Jude Fragments: Recent Scholarship on Addressees

Richard Bauckham in 1983 put Jude scholarship back on the map. According to Peter Davids in his Theology of Jude, Bauckham wrote to an audience already familiar with apocalyptic literature during the twentieth century and there was enough material by then to make various conclusions about Jude’s context. Once his commentary was produced a host of others came into the scene (252).

The dating of Jude has always proved complex. Bauckham dates him late in the first century creating a myriad of complications. Among them is the tricky business of whether Jude was addressing present concerns, future concerns, like Gnostics in the second-century, or catholic concerns of the church in general.
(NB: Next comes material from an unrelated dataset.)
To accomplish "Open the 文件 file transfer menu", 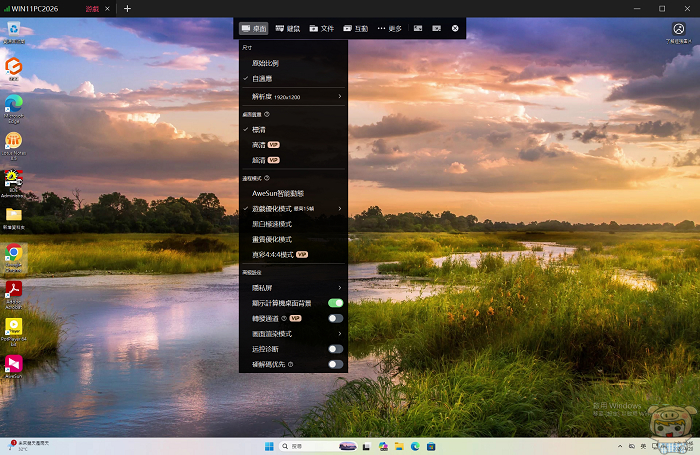I will pos(321,28).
In my estimation, late dating offers more problems than solutions.

For Davids, the addressees are familiar with Second-Temple literature since Jude seems to assume much in the letter. He further asserts that Jude’s concerns are primary of a Second Temple source and that his details cannot be all traced to Old Testament literature (259). For Jude, his assumptions are that his rhetoric will be persuasive for those whom he addresses. After all, these are people who “meet around meals” (Jude 12), so that a certain familiarity is expected fro moral tradition.
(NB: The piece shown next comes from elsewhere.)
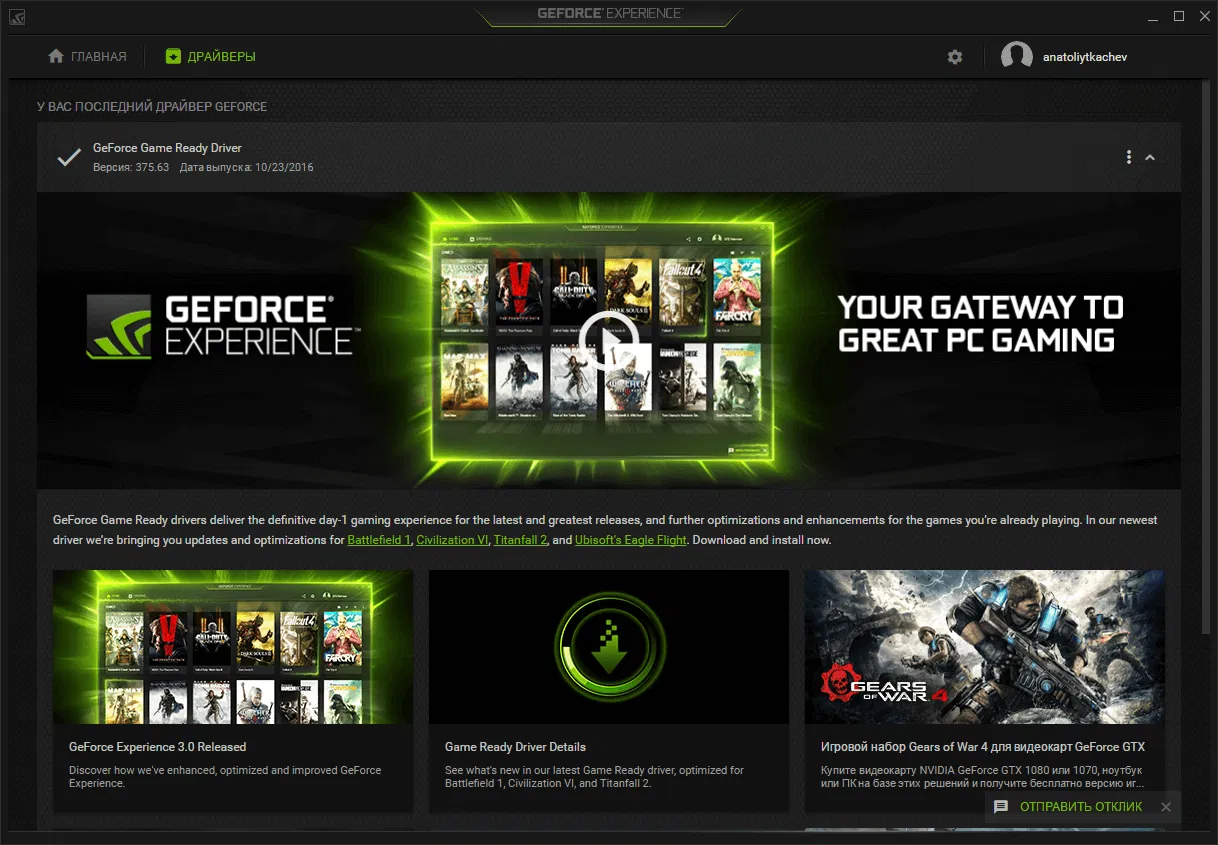Open the settings gear
The image size is (1218, 845).
point(955,57)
A favorable element of this Theology of Jude is that Davids breaks any consensus that Jude is directly speaking against false teachers. In fact, Jude “never refers those he critiques as teachers.” (260) There are references to the way they speak, but this can be applied generally to other groups as well. The focus for Jude seems to be on their behavior, even “verbal grumbling” (260), and not their teaching necessarily.

If this is the case, the reader will have to contend for another interpretation of whom Jude was rebuking and warning against. The “false-teacher” narrative is all too common, especially in the context of “contending for the faith.” Some commentators assume that Jude picks up similar motifs in Peter’s writing and continue in that trajectory, but what seems more evident is that Jude is addressing a different concern altogether. Davids offers no alternative, except to say that Jude is addressing the “others.” Namely, those who do not share Jude’s sympathies for the cause of Messiah.